I really enjoy the work of Anthony Horowitz. (See The Magpie Murders in a previous entry.) As the originator of Foyle’s War, that wonderful BBC series set in Hastings during World War II, I’ve eagerly looked for any and all of his writing and productions. His work includes children’s fiction – the very popular Alex Rider – and he likes to write sequels to popular detectives like Sherlock Holmes (The House of Silk, Moriarity) and James Bond (Forever and a Day).

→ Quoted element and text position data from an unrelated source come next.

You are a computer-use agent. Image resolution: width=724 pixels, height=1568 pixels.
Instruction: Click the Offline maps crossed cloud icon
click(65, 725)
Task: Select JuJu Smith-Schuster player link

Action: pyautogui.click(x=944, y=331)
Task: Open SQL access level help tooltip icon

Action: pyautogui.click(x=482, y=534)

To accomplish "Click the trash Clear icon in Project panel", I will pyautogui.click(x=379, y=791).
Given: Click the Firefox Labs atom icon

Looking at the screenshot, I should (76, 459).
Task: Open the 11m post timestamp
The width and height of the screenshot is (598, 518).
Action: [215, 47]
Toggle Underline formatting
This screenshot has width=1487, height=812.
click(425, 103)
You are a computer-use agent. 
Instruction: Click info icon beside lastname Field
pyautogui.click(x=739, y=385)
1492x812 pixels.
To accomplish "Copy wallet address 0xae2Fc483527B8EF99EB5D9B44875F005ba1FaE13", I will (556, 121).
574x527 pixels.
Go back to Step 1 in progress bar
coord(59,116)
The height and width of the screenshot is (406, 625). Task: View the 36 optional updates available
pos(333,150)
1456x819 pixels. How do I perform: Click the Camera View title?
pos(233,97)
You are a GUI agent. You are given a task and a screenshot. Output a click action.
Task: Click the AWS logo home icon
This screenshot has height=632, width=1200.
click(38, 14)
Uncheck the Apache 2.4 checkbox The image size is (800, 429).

I am not so sure about the current one. In The Word Is Murder, Horowitz introduces us to a new detective, the somewhat disgraced former police officer Daniel Hawthorne, and includes himself as one of the characters. As Horowitz follows Hawthorne around London (that would be an accurate description – he never knows where they are going until Hawthorne tells him) Horowitz makes the larger context his own writing projects. Although it’s interesting on one level, on another I kept wondering why he was doing this. I finished rather unsatisfied. No spoiler here, but the somewhat stormy ending referenced a rather obscure part earlier in the plot and it took me some thought to figure it out.
There is a sequel, The Sentence Is Death, which is out sometime this Fall. I’ll read it, and I hope it clarifies some of the unanswered questions. Horowitz writes Hawthorne as a man with a lot of secrets, and maybe more will be revealed. We’ll see. I can always watch Foyle’s War again!